Friday, January 06, 2017

Boston Museum of Science Inspires: Building a Modern Elementary School Campus

The Boston Museum of Science
I've been listening to many meetings and reading reports about modernizing school building and programs. Today when I visited the Boston Museum of Science, I was happily met with a much updated and user friendly museum. It's always been a great museum, but the exhibit updates were wonderful and so student-friendly. It was a terrific trip.

As I watched students engage with the exhibits with interest, I began thinking of current learning/teaching models. I was thinking about the fact that our spaces, furniture, and schedules may in some ways hold us back from the innovation possible, and that a walk through the Museum provided some great ideas for further innovation.
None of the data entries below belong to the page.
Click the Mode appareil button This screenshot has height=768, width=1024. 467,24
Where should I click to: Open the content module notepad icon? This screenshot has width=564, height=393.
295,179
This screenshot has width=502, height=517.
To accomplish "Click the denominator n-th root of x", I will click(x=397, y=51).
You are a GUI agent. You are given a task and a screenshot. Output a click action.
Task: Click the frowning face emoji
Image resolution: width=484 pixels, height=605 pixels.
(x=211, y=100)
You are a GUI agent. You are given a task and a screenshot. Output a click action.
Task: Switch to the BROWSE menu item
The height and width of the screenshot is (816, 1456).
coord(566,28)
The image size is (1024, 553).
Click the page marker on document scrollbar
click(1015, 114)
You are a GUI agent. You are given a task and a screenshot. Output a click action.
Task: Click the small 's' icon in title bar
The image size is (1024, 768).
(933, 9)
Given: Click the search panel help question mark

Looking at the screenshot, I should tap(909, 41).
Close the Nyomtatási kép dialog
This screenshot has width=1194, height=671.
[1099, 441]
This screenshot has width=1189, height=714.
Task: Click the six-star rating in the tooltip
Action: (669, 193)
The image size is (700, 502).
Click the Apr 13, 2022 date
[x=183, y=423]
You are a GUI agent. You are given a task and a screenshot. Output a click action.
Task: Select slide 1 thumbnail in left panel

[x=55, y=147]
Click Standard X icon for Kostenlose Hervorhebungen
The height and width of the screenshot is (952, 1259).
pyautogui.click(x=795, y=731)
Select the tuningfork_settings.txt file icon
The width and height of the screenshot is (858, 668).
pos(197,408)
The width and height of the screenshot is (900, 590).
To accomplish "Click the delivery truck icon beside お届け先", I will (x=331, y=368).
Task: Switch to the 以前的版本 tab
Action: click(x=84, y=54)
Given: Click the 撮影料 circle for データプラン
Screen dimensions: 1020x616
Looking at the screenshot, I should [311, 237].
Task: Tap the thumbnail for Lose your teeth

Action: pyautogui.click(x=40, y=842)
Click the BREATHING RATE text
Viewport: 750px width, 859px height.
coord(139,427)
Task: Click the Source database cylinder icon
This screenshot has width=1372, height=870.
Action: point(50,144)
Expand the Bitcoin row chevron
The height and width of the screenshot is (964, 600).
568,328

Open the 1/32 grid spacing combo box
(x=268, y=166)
Since our system has a wonderful new high school and much older elementary school buildings, I'm wondering if it's in the system's best efforts to begin to think about building an elementary school campus of more modern buildings that include modern learning spaces.

As I imagined this campus, I imagined terrific sports fields, a big garden, playful, experiential classrooms, wired for modern technology, and able to house the many collective and specialized programs that support young children today.

Of course this would be a long range plan, and one that the Town would need to support. Plus it may be totally not cost effective to do this, yet on the other hand it might be just the right thing to do.

If a community was to make such a decision, it would affect short term decisions too with respect to the furniture purchased, other materials, programming changes and updates, and technology infrastructure and purchases.

I believe our system used a wonderful process when it came to the design and building of the new high school. It began with building vision through a number of meetings. That would be an exciting process to engage in when it comes to teaching young children and thinking about supporting the best possible programming for those children. It would be a hefty task, and a task that would profit from a strategic, inclusive, transparent process.

The first step would be to get out there and look at the best modern schools. What do they look like? How do they serve students well?

In the meantime, I'm going to be thinking about ways that I can update my program and classroom to better reflect the wonderful experiential learning environment The Boston Museum of Science is. I'll start my taking another trip to the museum soon to take a closer look.